First, you need to understand that what you're talking about is called a LIMIT. We can't actually multiply x times itself an infinite number of times, because there isn't enough time in the universe to do that!

What we can say is that we're going to multiply x by itself n times, and n is a really really big number. In fact, we say that n is "approaching infinity."

Now, some things have limits, and some things don't. For example, consider this:

1/2 x 1/2 x 1/2 x ...

If we multiply 1/2 times itself a billion times, we get something really close to 0, and if we multiply it a billion and one times, we get something that's even closer to zero! And if we keep multiplying, we get closer and closer to 0. So we say the LIMIT is 0, or that it converges to zero.

On the other hand, consider this:

2 x 2 x 2 x 2 x ...

If we multiply 2 times itself a billion times, we get an astronomically huge number. But if we multiply it a billion and one times, we aren't getting closer to any particular number, we're just getting even more astronomically huge. So this doesn't really have a limit. We say it diverges.

So, I think the important thing you're missing here is that x * x * x * x ... is only convergent for certain values. it converges if x is between 0 and 1 (inclusive). Otherwise it is divergent. (It's divergent for x < 0 because the product keeps flopping back and forth between negative and positive each time you multiply, so it never settles in on any one value. It's divergent for x > 1 because the product explodes to astronomically large values).

And if it's DIVERGENT, then you aren't allowed to do your cute little substitution. However, if the expression does converge (x is between 0 and 1) then your substitution is a useful way of looking at it. (There are more precise ways of looking at it, that you'll learn someday when you take a calculus class, but this will be sufficient for now).

Here's why your substitution won't work in all cases:

The original equation is: y = x^{n}, where n is approaching infinity.

Rewrite it slightly: y = x * x^{n - 1}

x^{n - 1} is the part you want to replace with y.

You see, what you're really doing when you substitute is, you've assumed that "the limit as n approaches infinity of x^{n - 1}" is the same as "the limit as n approaches infinity of x^{n}". But this is only true if x^{n}*has *a limit! When x^{n} has a limit, then you can do your substitution:

y =xy.

y - xy = 0

y( 1 - x) = 0

y = 0 or x = 1

And this is actually the correct result, for the situation when x^{n} has a limit.

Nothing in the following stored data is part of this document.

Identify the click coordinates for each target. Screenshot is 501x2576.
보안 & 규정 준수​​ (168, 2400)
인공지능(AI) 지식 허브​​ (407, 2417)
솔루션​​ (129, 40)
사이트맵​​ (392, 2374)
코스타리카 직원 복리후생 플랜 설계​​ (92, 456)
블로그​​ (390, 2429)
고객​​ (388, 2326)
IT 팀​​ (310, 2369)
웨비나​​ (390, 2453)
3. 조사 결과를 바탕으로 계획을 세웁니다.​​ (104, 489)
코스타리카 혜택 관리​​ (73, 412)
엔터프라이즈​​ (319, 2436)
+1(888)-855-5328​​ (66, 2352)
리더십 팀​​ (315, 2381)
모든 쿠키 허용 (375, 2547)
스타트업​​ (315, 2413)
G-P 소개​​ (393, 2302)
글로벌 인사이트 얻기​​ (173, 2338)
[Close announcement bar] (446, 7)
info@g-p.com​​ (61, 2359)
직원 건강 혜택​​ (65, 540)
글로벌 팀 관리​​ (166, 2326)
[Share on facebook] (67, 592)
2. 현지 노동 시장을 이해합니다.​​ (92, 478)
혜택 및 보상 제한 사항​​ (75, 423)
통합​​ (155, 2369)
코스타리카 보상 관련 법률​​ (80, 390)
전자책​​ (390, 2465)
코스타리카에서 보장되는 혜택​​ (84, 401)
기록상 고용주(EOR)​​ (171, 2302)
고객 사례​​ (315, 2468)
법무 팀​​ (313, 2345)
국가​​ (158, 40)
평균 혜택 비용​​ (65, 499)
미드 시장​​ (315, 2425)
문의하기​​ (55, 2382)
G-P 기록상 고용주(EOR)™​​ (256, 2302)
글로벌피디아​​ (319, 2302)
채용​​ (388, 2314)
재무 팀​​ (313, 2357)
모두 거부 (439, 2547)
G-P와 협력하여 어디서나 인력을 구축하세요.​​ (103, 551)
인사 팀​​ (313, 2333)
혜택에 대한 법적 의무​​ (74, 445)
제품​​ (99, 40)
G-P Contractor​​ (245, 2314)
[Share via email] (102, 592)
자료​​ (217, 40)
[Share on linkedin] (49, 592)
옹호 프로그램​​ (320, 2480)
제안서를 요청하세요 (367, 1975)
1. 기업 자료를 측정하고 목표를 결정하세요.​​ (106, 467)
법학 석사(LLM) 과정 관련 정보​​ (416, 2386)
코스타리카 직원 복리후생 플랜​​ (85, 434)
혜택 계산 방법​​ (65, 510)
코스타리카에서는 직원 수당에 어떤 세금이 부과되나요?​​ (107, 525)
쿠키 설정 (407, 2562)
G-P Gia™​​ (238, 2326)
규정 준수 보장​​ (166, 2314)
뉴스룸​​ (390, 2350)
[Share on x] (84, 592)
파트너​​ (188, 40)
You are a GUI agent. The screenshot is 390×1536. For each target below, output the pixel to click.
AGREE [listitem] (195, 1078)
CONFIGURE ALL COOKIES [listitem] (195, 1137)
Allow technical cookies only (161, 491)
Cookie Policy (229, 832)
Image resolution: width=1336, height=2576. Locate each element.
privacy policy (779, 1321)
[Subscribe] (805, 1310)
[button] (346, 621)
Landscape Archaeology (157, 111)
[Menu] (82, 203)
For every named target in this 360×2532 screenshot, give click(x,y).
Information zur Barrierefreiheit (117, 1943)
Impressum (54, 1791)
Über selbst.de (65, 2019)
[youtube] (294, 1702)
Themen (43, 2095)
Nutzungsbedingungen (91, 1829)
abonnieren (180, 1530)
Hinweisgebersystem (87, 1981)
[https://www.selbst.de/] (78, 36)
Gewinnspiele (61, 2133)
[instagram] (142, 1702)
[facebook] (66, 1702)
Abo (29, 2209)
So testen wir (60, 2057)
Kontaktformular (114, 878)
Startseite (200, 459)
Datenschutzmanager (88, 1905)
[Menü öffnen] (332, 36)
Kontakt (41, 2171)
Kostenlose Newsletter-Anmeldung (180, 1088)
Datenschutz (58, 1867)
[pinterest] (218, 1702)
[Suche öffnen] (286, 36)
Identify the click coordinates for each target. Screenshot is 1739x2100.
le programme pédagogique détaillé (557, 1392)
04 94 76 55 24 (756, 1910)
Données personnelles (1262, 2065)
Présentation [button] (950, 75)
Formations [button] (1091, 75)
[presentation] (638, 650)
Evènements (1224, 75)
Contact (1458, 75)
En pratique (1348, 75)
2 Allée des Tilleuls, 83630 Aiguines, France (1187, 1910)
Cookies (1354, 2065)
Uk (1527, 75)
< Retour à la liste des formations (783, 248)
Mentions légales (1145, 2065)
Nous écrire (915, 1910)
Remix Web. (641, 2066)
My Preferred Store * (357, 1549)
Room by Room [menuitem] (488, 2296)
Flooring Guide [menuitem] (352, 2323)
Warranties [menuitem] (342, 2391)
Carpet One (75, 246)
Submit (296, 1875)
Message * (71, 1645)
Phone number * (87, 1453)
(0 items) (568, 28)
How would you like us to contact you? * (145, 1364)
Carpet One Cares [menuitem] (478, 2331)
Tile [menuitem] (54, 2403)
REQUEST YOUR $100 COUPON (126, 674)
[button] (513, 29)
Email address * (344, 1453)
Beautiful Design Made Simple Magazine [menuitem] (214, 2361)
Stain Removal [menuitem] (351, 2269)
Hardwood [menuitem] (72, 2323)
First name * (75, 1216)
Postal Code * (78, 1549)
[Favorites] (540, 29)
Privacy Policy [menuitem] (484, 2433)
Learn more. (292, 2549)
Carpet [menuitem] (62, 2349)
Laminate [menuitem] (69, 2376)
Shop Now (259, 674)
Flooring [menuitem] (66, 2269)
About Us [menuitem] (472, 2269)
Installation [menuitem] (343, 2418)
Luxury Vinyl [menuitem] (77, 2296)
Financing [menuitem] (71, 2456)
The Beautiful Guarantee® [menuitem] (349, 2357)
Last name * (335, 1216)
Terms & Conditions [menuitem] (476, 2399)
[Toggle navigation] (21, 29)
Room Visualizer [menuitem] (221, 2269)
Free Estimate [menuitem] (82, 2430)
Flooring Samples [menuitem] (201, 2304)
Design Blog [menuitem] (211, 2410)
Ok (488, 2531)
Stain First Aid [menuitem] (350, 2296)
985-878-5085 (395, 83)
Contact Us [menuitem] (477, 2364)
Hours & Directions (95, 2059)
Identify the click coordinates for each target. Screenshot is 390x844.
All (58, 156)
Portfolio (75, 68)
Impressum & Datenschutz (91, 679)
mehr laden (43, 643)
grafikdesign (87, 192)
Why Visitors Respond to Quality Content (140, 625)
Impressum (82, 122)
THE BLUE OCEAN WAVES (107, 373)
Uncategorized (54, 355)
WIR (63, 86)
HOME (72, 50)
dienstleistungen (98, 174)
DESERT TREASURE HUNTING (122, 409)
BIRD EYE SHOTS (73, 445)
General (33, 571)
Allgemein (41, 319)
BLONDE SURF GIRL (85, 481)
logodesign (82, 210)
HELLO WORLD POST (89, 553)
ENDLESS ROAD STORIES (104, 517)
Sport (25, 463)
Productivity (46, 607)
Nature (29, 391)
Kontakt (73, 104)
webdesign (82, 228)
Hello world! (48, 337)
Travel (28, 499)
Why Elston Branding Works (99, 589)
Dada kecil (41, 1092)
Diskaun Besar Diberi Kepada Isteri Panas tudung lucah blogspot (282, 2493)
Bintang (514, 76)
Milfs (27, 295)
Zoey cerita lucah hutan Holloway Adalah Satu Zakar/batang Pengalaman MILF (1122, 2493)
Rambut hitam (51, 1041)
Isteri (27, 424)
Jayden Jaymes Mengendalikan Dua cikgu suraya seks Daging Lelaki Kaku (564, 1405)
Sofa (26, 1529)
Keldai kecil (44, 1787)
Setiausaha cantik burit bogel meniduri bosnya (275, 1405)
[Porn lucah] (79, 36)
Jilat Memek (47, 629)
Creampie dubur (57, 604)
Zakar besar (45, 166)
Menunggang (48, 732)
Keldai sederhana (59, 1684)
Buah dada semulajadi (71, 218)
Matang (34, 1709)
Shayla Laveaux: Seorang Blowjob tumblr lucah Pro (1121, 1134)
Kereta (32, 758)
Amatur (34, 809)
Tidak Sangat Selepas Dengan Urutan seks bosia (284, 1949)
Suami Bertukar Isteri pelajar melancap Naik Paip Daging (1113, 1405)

Because if x^{n} has a limit, x must be between 0 and 1. If x is any number LESS than 1, then when you multiply it by itself a billion times, you get something really close to zero. We say that its limit is 0. And if x = 1, then y = 1 as well, both of which fit your solution.

The entire study of limits is much more complex than I've made it seem here; I've done my best to keep the math and the terminology fairly simple (hopefully I've succeeded in that!). When you get into a Calculus or Pre-Calculus class, you'll find that there's a lot more to it, but hopefully that'll at least whet your appetite for more!